Deploy a public SkillFlaw server
By default, a local SkillFlaw deployment is reachable only from the machine or network where it is running.
For temporary sharing, remote debugging, or short-lived demos, you can publish local ports through a forwarding service such as ngrok or zrok.
This page is about forwarding an existing deployment. It is not the recommended long-term production shape; for durable public hosting, use a real reverse proxy or ingress layer such as Nginx with HTTPS.
Decide what you actually want to expose
SkillFlaw does not use a single catch-all public port for every feature.
Pick the upstream that matches the thing you are sharing:
| Local upstream | Public use |
|---|---|
http://localhost:7860 | Backend API, /health, webhooks, /api/v1/run/*, /api/v1/responses, /api/v1/mcp/streamable |
http://localhost:3001 | Frontend UI and shareable playground routes such as /playground/:id/ |
http://localhost:3002 | Standalone docs service |
If you only need API or MCP access, publish the backend. If you need the browser UI or a public playground page, publish the frontend.
Prerequisites
- A local SkillFlaw deployment that is already running
- A forwarding tool such as ngrok or zrok installed locally
- Credentials for the forwarding tool if it requires sign-in
If you need help bringing the local stack up first, see Install SkillFlaw for deployment.
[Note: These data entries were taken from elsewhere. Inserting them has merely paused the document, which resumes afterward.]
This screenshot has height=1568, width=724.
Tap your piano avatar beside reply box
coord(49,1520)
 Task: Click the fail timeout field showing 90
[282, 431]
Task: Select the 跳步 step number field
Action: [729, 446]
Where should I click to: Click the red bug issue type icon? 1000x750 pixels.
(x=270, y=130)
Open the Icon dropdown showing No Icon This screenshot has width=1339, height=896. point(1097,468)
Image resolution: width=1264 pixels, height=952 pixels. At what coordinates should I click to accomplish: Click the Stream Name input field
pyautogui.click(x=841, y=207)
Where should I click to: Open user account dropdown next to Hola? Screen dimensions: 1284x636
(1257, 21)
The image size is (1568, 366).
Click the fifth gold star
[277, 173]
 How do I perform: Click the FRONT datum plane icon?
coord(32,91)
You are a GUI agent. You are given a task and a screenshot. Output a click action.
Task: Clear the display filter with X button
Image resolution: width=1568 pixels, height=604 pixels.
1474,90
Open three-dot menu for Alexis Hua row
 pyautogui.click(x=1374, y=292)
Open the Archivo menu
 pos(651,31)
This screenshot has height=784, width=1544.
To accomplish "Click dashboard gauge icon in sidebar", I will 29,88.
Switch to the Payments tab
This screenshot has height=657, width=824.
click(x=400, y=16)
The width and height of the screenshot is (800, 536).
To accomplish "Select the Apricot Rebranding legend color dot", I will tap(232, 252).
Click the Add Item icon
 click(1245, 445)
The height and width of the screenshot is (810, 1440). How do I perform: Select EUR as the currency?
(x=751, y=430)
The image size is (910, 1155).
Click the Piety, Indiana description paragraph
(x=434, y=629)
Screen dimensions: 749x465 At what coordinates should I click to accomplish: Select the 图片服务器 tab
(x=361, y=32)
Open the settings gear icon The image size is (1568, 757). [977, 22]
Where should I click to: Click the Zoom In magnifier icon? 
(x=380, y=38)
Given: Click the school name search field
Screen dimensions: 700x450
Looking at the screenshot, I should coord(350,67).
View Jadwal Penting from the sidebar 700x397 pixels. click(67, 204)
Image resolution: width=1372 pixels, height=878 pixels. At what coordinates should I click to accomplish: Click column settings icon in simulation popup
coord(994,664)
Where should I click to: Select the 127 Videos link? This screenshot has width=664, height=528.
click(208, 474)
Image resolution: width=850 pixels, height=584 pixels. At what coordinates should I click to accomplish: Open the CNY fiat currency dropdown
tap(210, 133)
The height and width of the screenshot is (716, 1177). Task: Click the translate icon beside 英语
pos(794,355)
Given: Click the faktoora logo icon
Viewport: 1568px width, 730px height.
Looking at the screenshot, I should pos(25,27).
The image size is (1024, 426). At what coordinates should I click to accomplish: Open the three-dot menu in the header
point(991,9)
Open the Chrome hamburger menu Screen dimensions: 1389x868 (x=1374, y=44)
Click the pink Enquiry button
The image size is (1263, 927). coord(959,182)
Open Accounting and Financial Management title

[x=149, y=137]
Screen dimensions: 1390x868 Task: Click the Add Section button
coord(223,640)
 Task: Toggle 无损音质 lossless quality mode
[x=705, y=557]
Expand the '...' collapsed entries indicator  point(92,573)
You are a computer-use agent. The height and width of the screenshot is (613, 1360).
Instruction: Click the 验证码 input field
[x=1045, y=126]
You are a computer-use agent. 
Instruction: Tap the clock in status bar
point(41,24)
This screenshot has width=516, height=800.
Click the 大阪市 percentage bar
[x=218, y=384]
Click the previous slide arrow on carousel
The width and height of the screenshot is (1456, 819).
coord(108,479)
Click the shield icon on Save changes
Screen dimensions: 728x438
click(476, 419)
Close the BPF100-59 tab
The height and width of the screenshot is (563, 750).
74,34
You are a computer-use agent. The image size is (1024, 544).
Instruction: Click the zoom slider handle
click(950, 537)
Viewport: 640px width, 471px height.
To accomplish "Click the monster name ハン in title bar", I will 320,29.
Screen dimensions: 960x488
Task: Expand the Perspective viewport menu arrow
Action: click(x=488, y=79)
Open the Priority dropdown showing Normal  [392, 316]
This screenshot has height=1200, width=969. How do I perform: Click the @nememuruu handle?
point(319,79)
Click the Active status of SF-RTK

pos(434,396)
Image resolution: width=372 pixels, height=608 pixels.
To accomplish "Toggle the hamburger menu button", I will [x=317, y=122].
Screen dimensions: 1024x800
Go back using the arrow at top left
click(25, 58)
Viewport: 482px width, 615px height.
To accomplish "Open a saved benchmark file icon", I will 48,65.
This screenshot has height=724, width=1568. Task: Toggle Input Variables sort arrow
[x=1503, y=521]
Expose the backend for API and MCP traffic
Use this pattern when you want remote clients to hit the backend directly.
-
Make sure the backend is listening on
7860. -
Authenticate your forwarding tool if required. For ngrok, for example:
_10ngrok config add-authtoken NGROK_AUTHTOKEN -
Publish the backend port.
_10ngrok http http://localhost:7860 -
Save the generated public URL.
Example output:
_10Forwarding https://example.ngrok-free.app -> http://localhost:7860 -
Verify the backend is reachable:
https://example.ngrok-free.app/healthhttps://example.ngrok-free.app/api/v1/mcp/streamable
Use the public backend for API requests
Point your API client at the forwarded backend domain.
For example:
_10curl -X POST \_10 "https://example.ngrok-free.app/api/v1/webhook/FLOW_ID" \_10 -H "Content-Type: application/json" \_10 -H "x-api-key: YOUR_API_KEY" \_10 -d '{"data": "example-data"}'
Use the public backend for MCP clients
Public MCP traffic still uses the same backend transport endpoint:
https://example.ngrok-free.app/api/v1/mcp/streamable
That is the URL you pass to clients following Use SkillFlaw as an MCP server.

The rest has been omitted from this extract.